Correct Answer: 40/3 days, 40 days

Explanation:


Introduction / Context:
This is a classic time and work question that tests your understanding of individual work rates and how changes in efficiency affect the overall time required to complete a job. Two workers, A and B, can finish a task together in a known number of days, and then their efficiencies are altered. From the new completion time, we have to reverse engineer their original individual times to complete the same work alone.


Given Data / Assumptions:

    The whole work is considered as 1 unit of job.
    Original time when A and B work together is 10 days.
    When A works at twice his usual efficiency and B works at one-third less (that is two-thirds) of his usual efficiency, the work finishes in 6 days.
    Work rates are assumed constant over time, and there are no breaks or interruptions.


Concept / Approach:
We use the concept that Work = Rate * Time and that individual rates add up when people work together. Let the original daily work rates of A and B be a and b respectively. Then their combined rate is a + b. From the given conditions, we will form two linear equations in terms of a and b and solve those equations to find each worker's rate and hence their individual times to complete the work alone.


Step-by-Step Solution:
Let total work = 1 unit. Since A and B together finish the work in 10 days, (a + b) * 10 = 1, so a + b = 1/10. When A works at twice his efficiency, his new rate is 2a. When B works at one-third less efficiency, his new rate is (2/3)b. Together in the modified scenario they complete the same 1 unit of work in 6 days, so (2a + (2/3)b) * 6 = 1, hence 2a + (2/3)b = 1/6. We now solve the system: a + b = 1/10 and 2a + (2/3)b = 1/6. From a + b = 1/10, we get a = 1/10 - b. Substitute in the second equation: 2(1/10 - b) + (2/3)b = 1/6. This gives 1/5 - 2b + (2/3)b = 1/6, so 1/5 - (4/3)b = 1/6. Rearranging, (4/3)b = 1/5 - 1/6 = (6 - 5)/30 = 1/30, so b = (1/30) * (3/4) = 1/40. Then a = 1/10 - 1/40 = 4/40 - 1/40 = 3/40. Time taken by A alone = 1/a = 1 / (3/40) = 40/3 days. Time taken by B alone = 1/b = 1 / (1/40) = 40 days.
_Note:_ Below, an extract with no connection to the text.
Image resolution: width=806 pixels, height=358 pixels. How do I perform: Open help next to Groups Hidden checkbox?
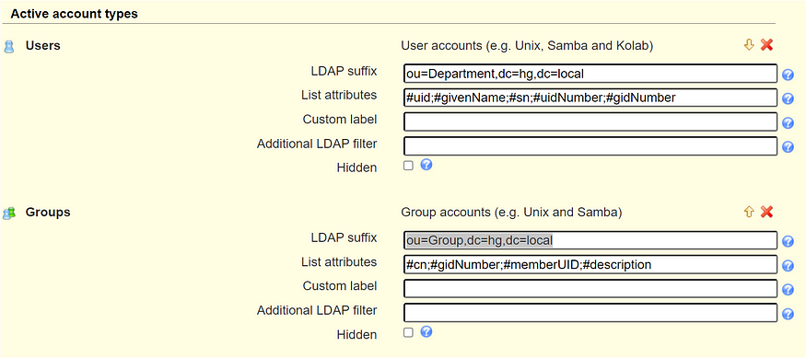426,331
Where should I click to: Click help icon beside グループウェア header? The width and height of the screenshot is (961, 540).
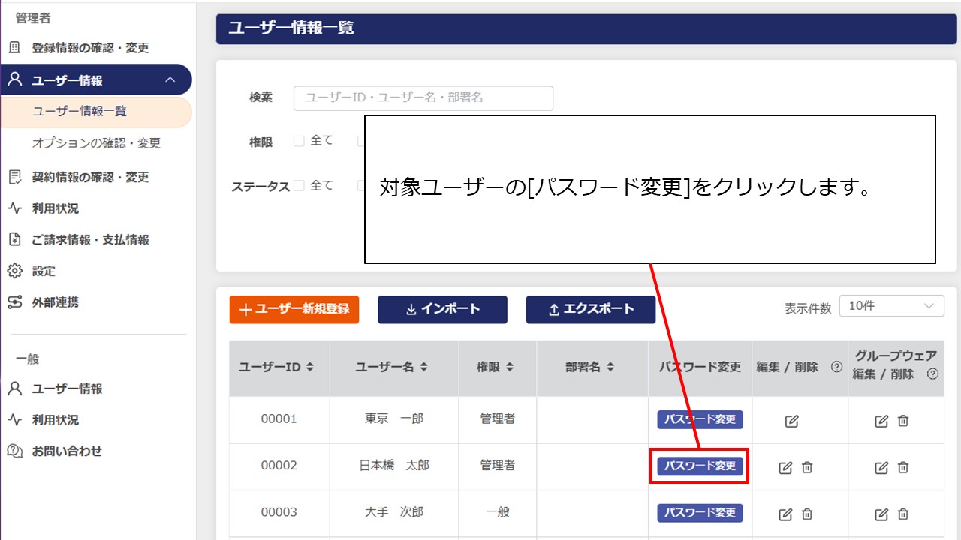pos(932,374)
Verification / Alternative check:
Check the original combined time: a + b = 3/40 + 1/40 = 4/40 = 1/10, so together they take 10 days, which matches the given data. Now check the modified rates: 2a + (2/3)b = 2*(3/40) + (2/3)*(1/40) = 6/40 + 2/120 = 6/40 + 1/60 = 9/60 + 1/60 = 10/60 = 1/6, which means 6 days for the whole job. Both conditions are satisfied, so the solution is consistent.
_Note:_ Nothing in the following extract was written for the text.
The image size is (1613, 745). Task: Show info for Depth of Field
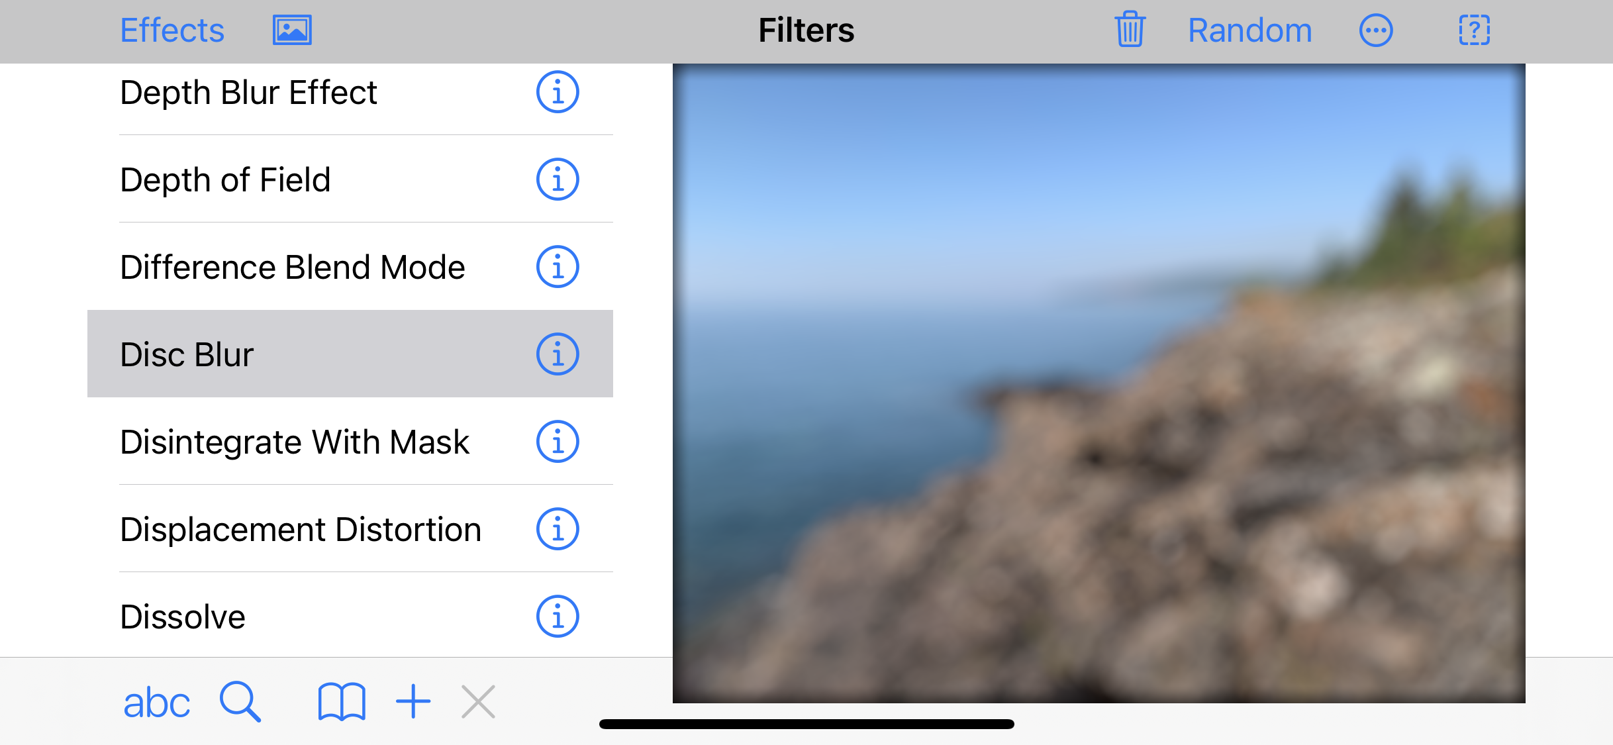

Why Other Options Are Wrong:
Option 20/3 days, 20 days gives a combined rate that does not equal 1/10 and fails the second condition as well.
Option 30 days, 20/3 days swaps and distorts the time values and does not satisfy either equation for the modified efficiencies.
Option 50/3 days, 25 days leads to slower workers and predicts a combined time greater than 10 days, so it contradicts the problem statement.
Option 30 days, 30 days assumes equal speeds, which again does not match the linear system formed from the given conditions.


Common Pitfalls:
A common mistake is to directly scale times instead of rates when efficiency changes. Another mistake is to misinterpret "one-third less" as one-third of the original instead of reducing the rate to two-thirds of the original. Sign errors while solving simultaneous equations are also frequent. Always define rates carefully and form equations systematically.


Final Answer:
Therefore, A alone completes the work in 40/3 days and B alone completes the work in 40 days, so the correct option is 40/3 days, 40 days.